> _AANGELEVERDE TEKST_:
________________________________________
Buitelaar en Witte (2011) noemen nog het belang van de grondprijzen met betrekking tot de dichtheid. De grondprijzen zijn binnenstedelijk doorgaans hoger. Hierdoor wordt het aantrekkelijker om in hoge

dichtheden in de steden te bouwen. De dure kavel wordt beter benut en in het verlengde daarvan kan er dus meer rendement worden gehaald. Hier kan echter aan toegevoegd worden dat bij hoge binnenstedelijke grondprijzen de keuze eerder op uitleglocaties zal vallen. Mogelijkheden voor kostenreductie

Het EIB wijst er verder op, vergelijkbaar met het Actieprogramma Uitvoeringsalliantie Stedelijke

Transformatie (2010), dat wanneer het bouwbesluit en de lokale bouwfysische normen flexibeler zouden kunnen worden toegepast, de woningen goedkoper zouden kunnen worden uitgevoerd. Ook ziet het EIB

mogelijkheden voor besparingen door meer collectieve in plaats van individuele parkeerplaatsen aan te bieden.

EEN EEN

Parkeren op eigen kavel in een dichtbebouwd gebied leidt immers tot dure bouwkundige oplossingen op dure vierkante meters, en bij collectieve parkeerplaatsen volstaan minder parkeerplaatsen vanwege

dubbelgebruik. Ook wijst het EIB erop dat kosten kunnen worden bespaard wanneer men afziet van sociale woningbouw of de kosten ervan naar een ander beleidsveld doorberekent.1

Van der Krabben (2011) werpt de vraag op of men in Nederland, zeker in vergelijking met sommige andere landen, er niet te vroeg bij is met de herontwikkeling van bestaand stedelijk gebied. Vaak is in projecten in Nederland een groot deel van het vastgoed nog in gebruik, hetgeen hoge kosten met zich meebrengt en zorgt voor vertragingen in het proces. In andere landen wordt pas ‘getransformeerd’ als het gebied door (bijna) alle gebruikers is verlaten.

1.6 Synthese: stedelijke verdichting

en beleidsdoelen

Zoals we in dit hoofdstuk hebben beschreven is het compact houden van de verstedelijking sinds het begin van de jaren tachtig een leidend principe in het

Nederlandse ruimtelijk beleid. Sinds het verschijnen van de Structuurschets stedelijke gebieden in 1983 en de Vierde

Nota in 1988 werd met het compactestadbeleid geprobeerd het bestaand stedelijk gebied optimaal te gebruiken en nieuwe stedelijke uitleg te bundelen in de directe omgeving van bestaande steden.

Hoewel ambities voor verdichting en bundeling in de opeenvolgende rijksnota’s verschillende uitwerkingen hebben gekregen, zijn de uitgaanspunten niet wezenlijk veranderd. Het streven was om met vitale en compacte steden de leefbaarheid van het stedelijk gebied te verbeteren, het draagvlak voor stedelijke voorzieningen te vergroten, het open gebied en landschappelijke waardes te beschermen, het contrast tussen stad en land in stand te houden, de automobiliteit te beperken en de stedelijke economie te versterken.
________________________________________
> _RUWE GEGEVENS_:
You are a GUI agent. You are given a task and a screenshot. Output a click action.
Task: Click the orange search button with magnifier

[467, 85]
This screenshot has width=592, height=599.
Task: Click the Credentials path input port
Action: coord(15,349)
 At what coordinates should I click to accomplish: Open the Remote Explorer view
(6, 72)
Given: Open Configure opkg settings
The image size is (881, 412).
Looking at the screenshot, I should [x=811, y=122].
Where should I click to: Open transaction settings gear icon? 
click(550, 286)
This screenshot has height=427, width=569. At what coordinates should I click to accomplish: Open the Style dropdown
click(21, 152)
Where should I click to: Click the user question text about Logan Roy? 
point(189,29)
________________________________________
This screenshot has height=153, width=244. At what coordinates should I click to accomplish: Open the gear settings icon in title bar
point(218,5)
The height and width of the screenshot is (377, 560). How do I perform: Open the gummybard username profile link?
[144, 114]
________________________________________
> _SCHRIFTELIJKE OPDRACHT_:
Ga alsjeblieft na of de volgende beweringen kloppen met de tekst over stedelijke verdichting. Antwoord per bewering met ja of nee en citeer letterlijk de woorden uit de tekst die de doorslag geven.
1. Binnenstedelijk zijn de grondprijzen doorgaans lager.
2. Het EIB ziet besparingsmogelijkheden in het aanbieden van meer collectieve parkeerplaatsen.
3. In andere landen wordt al getransformeerd terwijl het vastgoed nog grotendeels in gebruik is.
De items vormen los materiaal, apart van de tekst.

> _RESULTAAT OPDRACHT_:
1. Nee: "De grondprijzen zijn binnenstedelijk doorgaans hoger."
2. Ja: "mogelijkheden voor besparingen door meer collectieve in plaats van individuele parkeerplaatsen aan te bieden"
3. Nee: "In andere landen wordt pas ‘getransformeerd’ als het gebied door (bijna) alle gebruikers is verlaten."